Por outro lado, para a investigação não há dúvidas de que aquele homem era como um verdadeiro pai para a vítima, apesar de não existirem laços familiares entre eles. As duas crianças iam com frequência no final das aulas para aquela moradia situada na zona residencial da freguesia de São Paio de Merelim. Eram bons amigos e brincavam quase todos os dias juntos.

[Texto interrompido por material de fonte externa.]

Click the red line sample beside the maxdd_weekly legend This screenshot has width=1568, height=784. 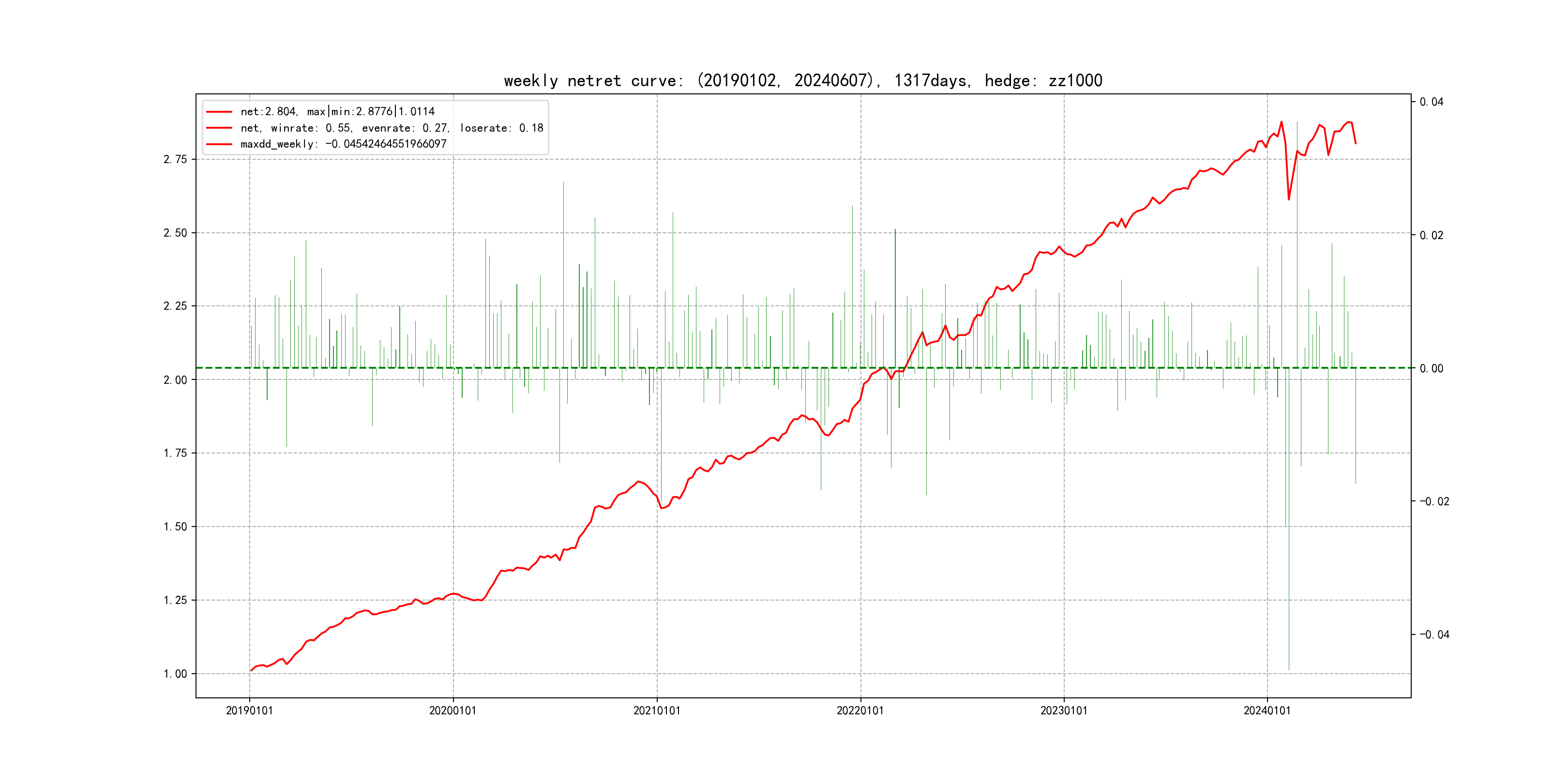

A vítima ficava na casa do padrinho, numa rua sem saída, ladeada por vivendas de dois andares, até que a mãe, que tem um cabeleireiro nas proximidades, terminasse o trabalho e o fosse buscar.

Ao contrário do que foi noticiado, o homem não é tio da criança, mas apenas padrinho, garantiu fonte da PJ ao PÚBLICO. Ao final da tarde de sexta-feira, horas depois do disparo e já depois de a criança ter seguido para o hospital, o padrinho estava na garagem da sua casa, onde os dois rapazes tinham sido surpreendidos pelo achado que os levou à brincadeira trágica. Cabisbaixo, olhava o chão da garagem onde tudo começara, rodeado de militares da GNR, inspectores da PJ e técnicos do Laboratório de Polícia Cientifica que recolhiam vestígios.   

Foi detido pela PJ por posse ilegal de arma ainda na noite de sexta-feira e saiu este sábado em liberdade depois de ser inquirido por um procurador nos serviços do Ministério Público de Vieira do Minho. Começou a ser ouvido pelas 10h e saiu pouco antes das 14h com termo de identidade e residência, a medida de coacção menos gravosa que é, aliás, inerente à condição de arguido. O procurador considerou que não seria necessária outra medida mais pesada e decidiu, por isso, não requerer o seu interrogatório por um juiz. A PJ não tem dúvidas de que a arma estava nas mãos do amigo da vítima quando disparou e que o tiro foi acidental. A criança não é, porém, criminalmente responsável perante a lei.

Armas em casa têm de estar num cofre

Além de as armas terem de estar registadas e de ser necessária uma licença para o seu uso e porte, o regime jurídico das armas e munições sublinha que "os portadores de armas são permanentemente responsáveis pela segurança das mesmas, no domicílio ou fora dele, e devem tomar todas as precauções necessárias para prevenir o seu extravio, furto ou roubo, bem como a ocorrência de acidentes".

A lei estabelece que em casa a arma deve ser colocada num cofre ou num armário de segurança. Outra opção prevista pela lei é a retirada de uma peça à arma que deve ser guardada separadamente e "cuja falta impossibilite o seu disparo". Em caso de não cumprimento destas regras, os detentores de armas ficam sujeitos a coimas. Quando a posse de arma é ilegal, a pessoa arrisca uma pena entre um a cinco anos de prisão.

O padrinho da vítima, que não tinha cadastro anterior, é agora arguido no processo indiciado por posse ilegal de arma, mas poderá também vir a ser responsabilizado por não ter as armas guardadas num cofre ou num armário de segurança como obriga o regime jurídico das armas e munições.

A vítima continuava internada ao final da tarde deste sábado no Hospital de São João, no Porto, na unidade de cuidados intensivos pediátricos em estado crítico com prognóstico muito reservado, segundo fonte daquele hospital. Chegou àquela unidade de saúde apenas pelas 20h depois de ter primeiro passado pelo Hospital de Braga. O INEM chegou a equacionar o seu transporte mais rápido através de um helicóptero que estava estacionado em Macedo de Cavaleiros, mas essa solução representava perigo de vida devido à maior pressão intracraniana que iria resultar do voo e a única solução foi o recurso a ambulância especializada em transporte pediátrico inter-hospitalar.